When you’re stressed out, occasionally it may be best to avoid dealing with a problem until you’re calmer and more rested. Just don’t put it off for too long. And don’t make waiting to deal with problems a habit.
Keep the lines of communication with your child open. When your son can freely talk to you about his fears and frustrations, he’ll be able to sidestep a lot of potential problems.
When you see trouble beginning to brew, guide your child in a more positive direction: “Joshua, let’s take your ball and play catch outside.”
Set an example by dealing with problems early on, before they become bigger and harder to handle. And do so with a positive attitude, a smile and a touch of creativity.
Assist children in finding their own solutions to little conflicts that crop up. Help them feel safe and respected. Let them know that you have faith in their abilities. As necessary, guide children in finding peaceful solutions to their conflicts, but allow them to take as much leadership as possible.
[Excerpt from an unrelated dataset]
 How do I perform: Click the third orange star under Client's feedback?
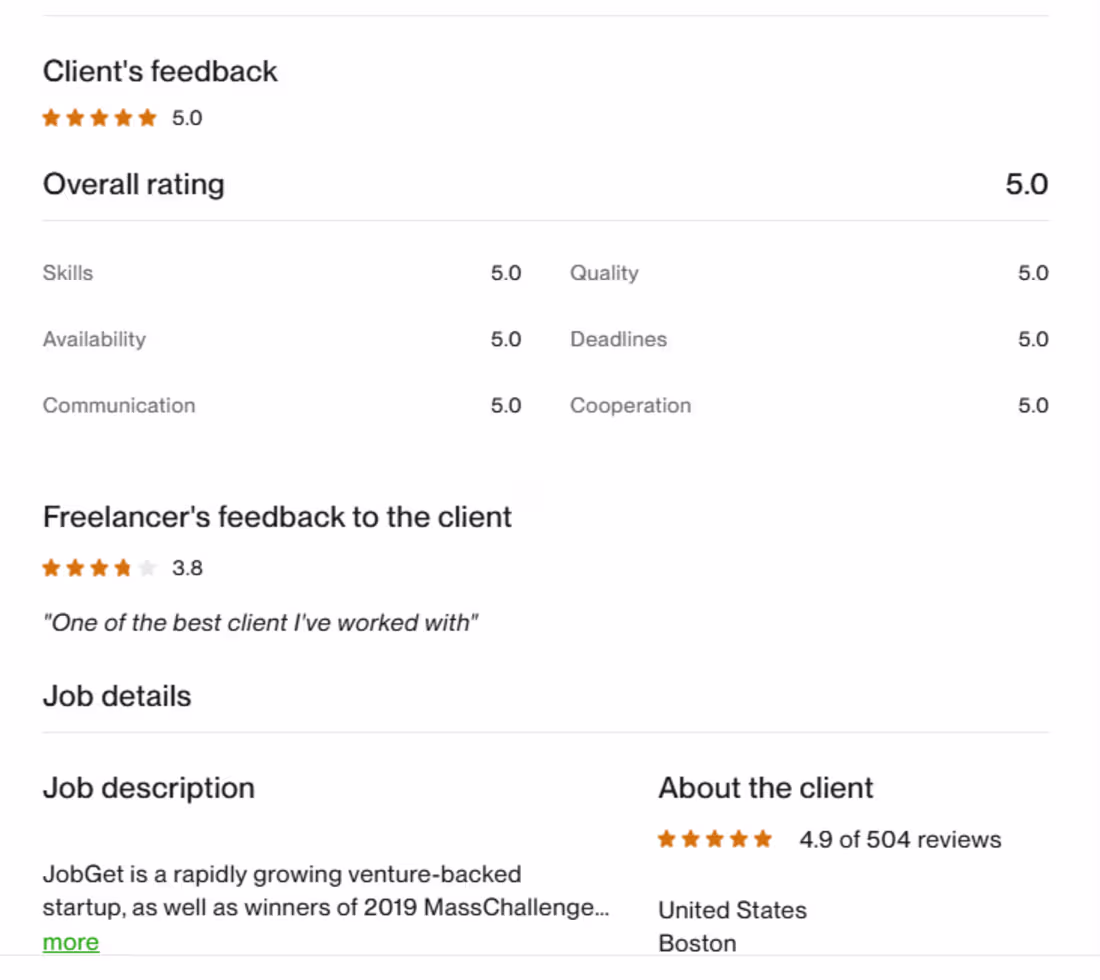coord(99,117)
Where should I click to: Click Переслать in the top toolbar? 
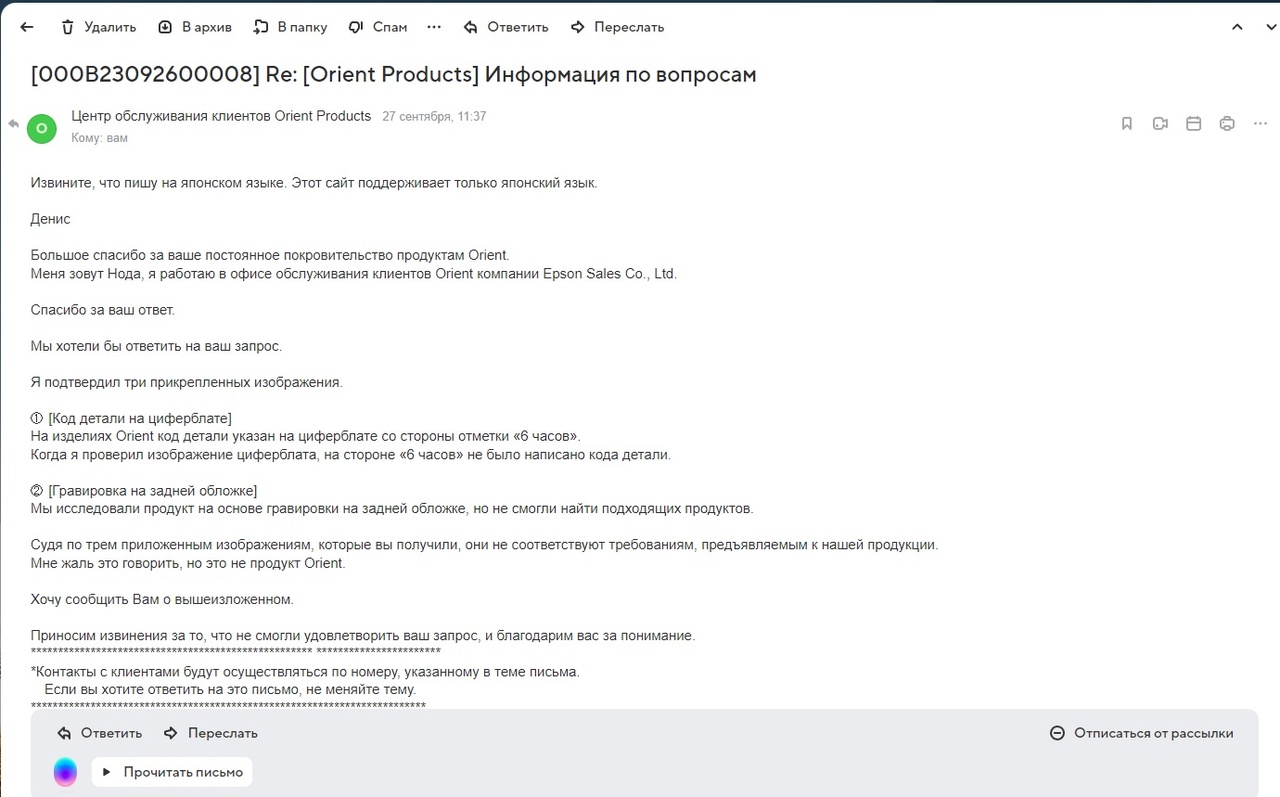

While resolving problems before they get out of hand is important with your children, you can apply the same skill in many other areas of your life. Whether the conflict arises at work, among friends or with an in-law, there are some basic points to keep in mind.
Remember that differences of opinion are normal. Try to see conflict as an opportunity for learning and growing, and look for a solution both people can live with. Instead of attacking, calmly ask questions with an open mind. Avoid blaming and stay focused on one issue at a time.